As battery innovation increases, the mix of battery chemistries used in new technology will continue to evolve. These five graphs describe how demand is shifting, why mineral demand will reduce after it peaks, and how to close the battery loop.
Key points:
- As battery demand grows, energy density should continue rising, with more energy stored in fewer kilograms.
- However, chemistry change, density improvement and recycling could lead to a reduction in mineral demand by 2030.
- Up to 95 per cent of the components found in lithium-ion batteries can either be recovered or used in new batteries.
Battery sales surpassed 1 TWh in 2023 and are projected to reach 12 TWh by 2050. But with this heightened demand comes an increased need for the minerals used in battery components.
This poses numerous challenges, including: supply chain vulnerability; environmental concerns including water pollution, deforestation, land degradation, and resource depletion; and ethical concerns around labour practices in countries such as the Democratic Republic of Congo, where 90 per cent of the world’s cobalt is produced.
Despite the surge in battery demand, a report by the Rocky Mountain Institute estimates that efficiency, innovation and circularity could lead mined mineral demand to culminate within a decade, potentially eliminating the need for new mineral extraction by 2050 – facilitating a shift from a linear extraction model to a circular economy.
Solutions to the battery mineral challenge
Looking at the energy transition as a materials transition, demand will reduce for some materials and scale up for others as technology and efficiencies improve.
Demand and innovation is shifting battery mineral demand
Three of these solutions have already significantly reduced battery mineral demand. With battery sales spanning new applications and sectors and ongoing innovation, the chemistry will continue to evolve.
As battery innovation continues and sales scale to new applications and sectors, the mix of battery chemistries used in new technology will change.

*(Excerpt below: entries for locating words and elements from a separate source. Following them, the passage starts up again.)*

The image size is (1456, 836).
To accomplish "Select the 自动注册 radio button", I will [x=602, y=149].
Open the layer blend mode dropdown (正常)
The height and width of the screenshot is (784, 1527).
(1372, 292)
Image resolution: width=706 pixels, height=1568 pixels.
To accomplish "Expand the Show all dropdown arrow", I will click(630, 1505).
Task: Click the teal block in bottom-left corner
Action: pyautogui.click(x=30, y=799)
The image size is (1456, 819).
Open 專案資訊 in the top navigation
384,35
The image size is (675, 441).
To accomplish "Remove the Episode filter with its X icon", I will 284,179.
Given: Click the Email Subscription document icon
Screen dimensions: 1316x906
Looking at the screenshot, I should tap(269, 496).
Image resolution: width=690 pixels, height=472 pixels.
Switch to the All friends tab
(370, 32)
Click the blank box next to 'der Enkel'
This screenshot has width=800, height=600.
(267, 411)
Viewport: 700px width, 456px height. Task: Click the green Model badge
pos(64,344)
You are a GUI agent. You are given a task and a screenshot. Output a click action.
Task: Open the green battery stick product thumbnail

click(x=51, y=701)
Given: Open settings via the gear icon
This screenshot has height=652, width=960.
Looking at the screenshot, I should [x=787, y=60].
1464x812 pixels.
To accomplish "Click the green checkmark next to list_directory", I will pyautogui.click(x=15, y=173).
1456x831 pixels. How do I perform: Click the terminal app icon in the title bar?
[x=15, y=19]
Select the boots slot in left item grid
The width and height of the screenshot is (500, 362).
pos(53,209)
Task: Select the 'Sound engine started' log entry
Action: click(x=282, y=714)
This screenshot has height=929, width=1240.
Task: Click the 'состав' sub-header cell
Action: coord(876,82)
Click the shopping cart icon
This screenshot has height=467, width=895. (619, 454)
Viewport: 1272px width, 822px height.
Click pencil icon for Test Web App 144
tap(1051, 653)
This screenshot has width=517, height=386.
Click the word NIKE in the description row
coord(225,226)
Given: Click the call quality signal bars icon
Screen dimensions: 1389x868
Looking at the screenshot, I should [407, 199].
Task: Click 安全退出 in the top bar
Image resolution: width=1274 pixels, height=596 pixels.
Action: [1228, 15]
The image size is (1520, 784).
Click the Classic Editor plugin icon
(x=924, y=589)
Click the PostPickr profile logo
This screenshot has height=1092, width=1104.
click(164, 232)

Given that different chemistries use varying amounts of minerals, altering the chemistry mix will impact mineral demand. For example, switching to lithium iron phosphate (LFP) eliminates the need for nickel and cobalt, replacing these minerals with iron and phosphorus.
Within the next 10 years, new chemistries are expected to be developed, which will further change battery mineral demand. Different chemistries are also being tailored for specific costs and use cases; for example, lower-cost electric cars favour cheaper LFP batteries, with technology and cost improvements doubling its projected share in commercial vehicle batteries from around 40 per cent to around 80 per cent. As a result, nickel demand reduced by 25-35 per cent.
Innovation is also leading to an increase in battery energy density, fuelled by increased sales. When cumulative battery demand doubles, the average energy density of lithium-ion battery (LIB) cells (kWh/kg) has increased by around six per cent. Therefore, as battery demand grows, energy density should continue rising, with more energy stored in fewer kilograms.
Battery recycling is another area that has experienced continued growth. In 2019, the global LIB recycling rate was 59 per cent. But only 10 per cent of LIB waste in Australia was recycled in 2021.
But given LIB batteries are mineral-rich, up to 95 per cent of their components can either be recovered or used in new batteries.
Currently, most battery recycling uses pyrometallurgical processes (high-temperature recovery). Newer hydrometallurgical processes, which use chemical solutions, are more economically viable and growing in prominence.
Mineral demand will reduce after it peaks
A combination of the three current trends – chemistry change, density improvement and recycling – could lead to a reduction in mineral demand by 2030, including lithium, nickel and cobalt.
Peaks in net demand are expected to occur for lithium in 2038, nickel in 2034 and cobalt in 2028 – within a single battery lifetime.
After demand for battery minerals peaks, net mineral demand will begin to reduce as recycled materials eclipse gross battery mineral demand, although this may take some time to materialise.
But the sooner more solutions are deployed, the faster mineral demand will peak yet at a lower level.
Yet once annual battery demand reaches its maximum, recycling system losses can be counterbalanced by reduced battery mineral demand due to efficiency improvements.
A race to close the battery loop
Should acceleration of these trends continue, most mineral demand can be met with recycled end-of-life battery materials by mid-2040.
A global shift from raw mineral mining to battery recycling, major battery demand areas will attract recycling innovation and capacity, eventually becoming supply hubs.
Should a circular battery system be achieved, energy independence may not be far off.
Most (80 per cent) of countries are net oil importers, with this importation need to power daily operations posing an ongoing economic risk.
A circular technology system where materials are recycled domestically also reduces replacement risks.
Some countries have come to recognise battery recycling as a tool to provide energy security, including China – which is also on track to reach zero mineral mining demand by 2042.
As the race continues, investing in efficiency innovation and comprehensive recycling systems will be crucial to achieving a sustainable and independent energy future.